Eiche 1658-2 z Cieszymowa geny, które procentują
tekst: ANNA SIEKIERSKA
Eiche 1658-2 PL005361146022 urodziła się na fermie w Cieszymowie będącej własnością spółki Fortune, jednej z największych ferm w województwie pomorskim, utrzymującej blisko 1,3 tys. krów rasy holsztyńsko-fryzyjskiej. Niecodzienna nazwa (Eiche) spowodowała moje skojarzenie z zupełnie innym obiektem. Okazało się, że głębsza analiza rodowodu potwierdziła moje przypuszczenia, a historia tej krowy zaczęła się ponad dwadzieścia lat temu w Wielkopolsce.
Poszerzenie lub uzupełnienie puli genowej własnego stada poprzez zakup materiału hodowlanego może być z punktu widzenia hodowli bardzo korzystne. Wprowadza się w taki sposób do stada większą zmienność genetyczną, co powoduje, że selekcja może być znacznie bardziej efektywna. Zwłaszcza gdy źródłem tych „nowych” genów jest stado o wysokim potencjale genetycznym. To właśnie miało miejsce w tym przypadku, gdyż sięgnięto po materiał hodowlany do RSP Lubiń, nieistniejącej już renomowanej spółdzielni rolniczej położonej w rejonie Trzemeszna. Dawniej wyboru zwierząt z zakupu można było dokonać wyłącznie na podstawie świadectwa rodowodowego – dokumentu, który prezentuje wszystkie aktualne dane rodowodowe, o wartościach hodowlanych oraz wyniki użytkowości strony żeńskiej. Ten dokument, obecnie funkcjonujący jako świadectwo zootechniczne, pokazuje potencjał nabywanego zwierzęcia. Dziś hodowcy chcący kupić zwierzęta do swojego stada mają jeszcze jedno bardzo cenne źródło informacji o ich genetycznych możliwościach, a jest nim ocena genomowa, o wiele dokładniejsza niż rodowodowa. To tak na marginesie i dla przypomnienia, bo zapewne wielu hodowców już to narzędzie przy zakupie wykorzystuje.
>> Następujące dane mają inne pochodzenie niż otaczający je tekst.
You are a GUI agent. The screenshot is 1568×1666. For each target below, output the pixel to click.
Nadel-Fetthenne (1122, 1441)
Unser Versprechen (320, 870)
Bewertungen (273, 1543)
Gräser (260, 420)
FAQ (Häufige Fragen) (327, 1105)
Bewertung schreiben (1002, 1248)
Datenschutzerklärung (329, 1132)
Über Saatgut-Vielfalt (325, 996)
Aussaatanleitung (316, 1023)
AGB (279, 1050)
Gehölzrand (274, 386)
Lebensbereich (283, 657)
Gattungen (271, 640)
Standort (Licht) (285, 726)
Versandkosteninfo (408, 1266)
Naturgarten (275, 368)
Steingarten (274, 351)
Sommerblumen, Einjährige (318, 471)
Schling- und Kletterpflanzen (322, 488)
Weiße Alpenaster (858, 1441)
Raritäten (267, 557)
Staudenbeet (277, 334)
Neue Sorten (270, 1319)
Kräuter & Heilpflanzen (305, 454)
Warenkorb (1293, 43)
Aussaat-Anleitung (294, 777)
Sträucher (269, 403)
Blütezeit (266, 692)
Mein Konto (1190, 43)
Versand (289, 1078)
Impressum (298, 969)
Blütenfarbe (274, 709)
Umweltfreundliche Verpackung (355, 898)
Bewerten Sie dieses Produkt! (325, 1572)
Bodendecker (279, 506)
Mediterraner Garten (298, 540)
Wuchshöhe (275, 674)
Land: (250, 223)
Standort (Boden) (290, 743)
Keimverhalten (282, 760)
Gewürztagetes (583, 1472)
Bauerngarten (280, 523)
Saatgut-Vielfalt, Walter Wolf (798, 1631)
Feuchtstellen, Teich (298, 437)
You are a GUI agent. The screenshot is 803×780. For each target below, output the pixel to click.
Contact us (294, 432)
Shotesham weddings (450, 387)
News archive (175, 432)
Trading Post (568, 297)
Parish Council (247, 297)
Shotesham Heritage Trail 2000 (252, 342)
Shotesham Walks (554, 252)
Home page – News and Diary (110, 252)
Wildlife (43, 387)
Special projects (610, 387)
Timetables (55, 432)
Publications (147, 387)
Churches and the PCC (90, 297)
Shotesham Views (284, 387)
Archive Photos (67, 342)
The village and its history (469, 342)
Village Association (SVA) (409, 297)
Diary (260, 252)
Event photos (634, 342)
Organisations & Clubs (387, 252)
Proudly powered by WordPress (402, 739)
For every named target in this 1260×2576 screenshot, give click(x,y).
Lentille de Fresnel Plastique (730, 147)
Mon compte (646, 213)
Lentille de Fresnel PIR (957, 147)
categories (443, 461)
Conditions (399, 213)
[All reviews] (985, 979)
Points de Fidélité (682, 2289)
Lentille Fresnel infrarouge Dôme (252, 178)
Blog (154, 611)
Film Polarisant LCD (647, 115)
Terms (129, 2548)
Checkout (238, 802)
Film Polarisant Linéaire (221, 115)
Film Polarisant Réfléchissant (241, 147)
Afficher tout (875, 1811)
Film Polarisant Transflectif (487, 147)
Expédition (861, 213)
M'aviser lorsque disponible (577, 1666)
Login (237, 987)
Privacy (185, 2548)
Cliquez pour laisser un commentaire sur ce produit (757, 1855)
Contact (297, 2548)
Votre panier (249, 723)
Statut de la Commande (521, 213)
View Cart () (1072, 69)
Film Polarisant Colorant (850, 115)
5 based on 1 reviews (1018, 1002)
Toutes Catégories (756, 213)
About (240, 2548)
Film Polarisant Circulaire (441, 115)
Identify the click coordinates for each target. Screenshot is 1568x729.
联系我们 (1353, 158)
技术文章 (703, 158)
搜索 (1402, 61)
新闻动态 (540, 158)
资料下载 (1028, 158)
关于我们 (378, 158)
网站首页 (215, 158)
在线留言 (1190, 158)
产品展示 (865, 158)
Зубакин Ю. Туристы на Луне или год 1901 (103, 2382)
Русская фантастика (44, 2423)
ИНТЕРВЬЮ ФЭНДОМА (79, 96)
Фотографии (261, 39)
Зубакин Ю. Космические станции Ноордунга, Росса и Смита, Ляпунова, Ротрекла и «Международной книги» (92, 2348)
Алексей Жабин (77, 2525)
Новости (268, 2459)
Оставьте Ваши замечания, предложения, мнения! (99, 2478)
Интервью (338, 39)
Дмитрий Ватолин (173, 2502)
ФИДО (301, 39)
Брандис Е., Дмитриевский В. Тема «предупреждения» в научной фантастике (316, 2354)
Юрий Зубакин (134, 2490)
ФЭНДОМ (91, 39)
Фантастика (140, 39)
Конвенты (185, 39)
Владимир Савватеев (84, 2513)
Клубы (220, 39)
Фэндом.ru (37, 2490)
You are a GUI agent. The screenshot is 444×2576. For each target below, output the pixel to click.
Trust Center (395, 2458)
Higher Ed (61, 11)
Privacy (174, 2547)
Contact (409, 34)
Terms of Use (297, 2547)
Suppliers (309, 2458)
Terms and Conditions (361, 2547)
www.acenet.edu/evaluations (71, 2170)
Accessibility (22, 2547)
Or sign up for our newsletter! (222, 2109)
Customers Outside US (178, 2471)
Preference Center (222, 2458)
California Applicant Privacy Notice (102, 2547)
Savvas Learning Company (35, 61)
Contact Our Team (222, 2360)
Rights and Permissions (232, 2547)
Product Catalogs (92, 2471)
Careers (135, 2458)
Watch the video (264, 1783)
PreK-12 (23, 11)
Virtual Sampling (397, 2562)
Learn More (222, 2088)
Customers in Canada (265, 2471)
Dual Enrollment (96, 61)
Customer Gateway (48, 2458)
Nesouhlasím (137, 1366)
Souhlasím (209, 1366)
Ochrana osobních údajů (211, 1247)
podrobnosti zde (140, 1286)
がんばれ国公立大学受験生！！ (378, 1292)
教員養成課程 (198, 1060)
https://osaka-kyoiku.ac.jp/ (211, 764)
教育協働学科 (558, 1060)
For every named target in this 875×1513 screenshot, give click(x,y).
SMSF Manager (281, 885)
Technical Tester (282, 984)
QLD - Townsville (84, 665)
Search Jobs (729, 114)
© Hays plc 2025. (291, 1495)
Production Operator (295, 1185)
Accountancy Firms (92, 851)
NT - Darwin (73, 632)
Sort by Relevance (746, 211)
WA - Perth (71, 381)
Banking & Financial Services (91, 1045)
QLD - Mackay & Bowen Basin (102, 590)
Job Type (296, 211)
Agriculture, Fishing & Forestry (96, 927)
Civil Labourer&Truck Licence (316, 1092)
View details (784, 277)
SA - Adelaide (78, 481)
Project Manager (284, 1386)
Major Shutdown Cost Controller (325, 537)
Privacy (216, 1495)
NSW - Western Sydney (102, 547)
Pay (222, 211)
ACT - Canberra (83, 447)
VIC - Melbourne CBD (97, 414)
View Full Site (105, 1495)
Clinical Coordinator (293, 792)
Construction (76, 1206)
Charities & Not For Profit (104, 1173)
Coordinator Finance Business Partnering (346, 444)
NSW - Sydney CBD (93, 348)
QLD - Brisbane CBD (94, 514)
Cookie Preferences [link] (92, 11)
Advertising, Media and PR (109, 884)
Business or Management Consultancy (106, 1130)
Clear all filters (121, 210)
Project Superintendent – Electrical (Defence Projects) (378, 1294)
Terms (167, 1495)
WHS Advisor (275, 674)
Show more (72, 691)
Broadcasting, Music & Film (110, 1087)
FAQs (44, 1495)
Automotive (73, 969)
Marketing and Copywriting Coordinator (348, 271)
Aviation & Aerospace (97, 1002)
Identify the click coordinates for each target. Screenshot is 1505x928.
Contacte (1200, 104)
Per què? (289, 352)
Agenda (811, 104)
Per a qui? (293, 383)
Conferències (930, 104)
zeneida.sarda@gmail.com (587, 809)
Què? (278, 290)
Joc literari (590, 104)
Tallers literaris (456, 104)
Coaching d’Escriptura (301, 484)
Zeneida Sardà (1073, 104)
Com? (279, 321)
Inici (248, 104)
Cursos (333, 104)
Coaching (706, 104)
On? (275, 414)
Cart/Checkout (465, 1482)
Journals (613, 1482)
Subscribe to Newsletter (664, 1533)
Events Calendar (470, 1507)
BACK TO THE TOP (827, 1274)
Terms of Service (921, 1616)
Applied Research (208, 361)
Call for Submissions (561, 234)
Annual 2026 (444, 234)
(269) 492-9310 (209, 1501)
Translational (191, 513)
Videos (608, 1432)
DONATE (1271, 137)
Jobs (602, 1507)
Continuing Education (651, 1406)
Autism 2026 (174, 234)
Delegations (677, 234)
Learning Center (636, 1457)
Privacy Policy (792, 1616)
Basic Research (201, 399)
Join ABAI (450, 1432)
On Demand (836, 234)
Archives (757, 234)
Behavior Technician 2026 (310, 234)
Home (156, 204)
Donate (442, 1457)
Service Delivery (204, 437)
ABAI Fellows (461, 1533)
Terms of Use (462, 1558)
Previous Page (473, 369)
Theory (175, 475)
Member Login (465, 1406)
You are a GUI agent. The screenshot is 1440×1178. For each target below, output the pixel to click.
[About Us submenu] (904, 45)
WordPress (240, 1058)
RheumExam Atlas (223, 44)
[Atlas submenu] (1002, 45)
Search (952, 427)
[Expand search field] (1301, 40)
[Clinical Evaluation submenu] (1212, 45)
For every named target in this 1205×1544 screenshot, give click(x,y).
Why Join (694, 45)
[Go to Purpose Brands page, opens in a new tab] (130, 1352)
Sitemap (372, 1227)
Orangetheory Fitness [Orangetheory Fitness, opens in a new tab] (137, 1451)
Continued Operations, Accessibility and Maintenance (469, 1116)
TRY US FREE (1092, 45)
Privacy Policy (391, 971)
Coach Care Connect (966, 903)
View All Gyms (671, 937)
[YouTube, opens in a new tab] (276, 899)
W rodowodzie Eiche 1658-2 PL005361146022 echa niezapomnianej lubińskiej hodowli pobrzmiewają nie tylko za sprawą jej matki, ale także dziadka ze strony matki. Działający w kryciu naturalnym Renegade pochodził z innej zasłużonej lubińskiej rodziny krów o nazwie Zima. Matka tego buhaja (Zima 18) w 2010 r. była prezentowana na Krajowej Wystawie Zwierząt Hodowlanych. Wspominam o tym nie bez powodu, bo pragnę podkreślić, że mając przed sobą rodowód krowy, warto go przeanalizować dokładnie, gdyż nawet informacje o dalszych przodkach mogą być dla nas cenną wskazówką, np. co do kierunku selekcji i doboru buhaja do kojarzenia. A kombinacja genów krowy z genami przekazanymi przez odpowiednio użytego rozpłodnika może dać bardzo dobry efekt.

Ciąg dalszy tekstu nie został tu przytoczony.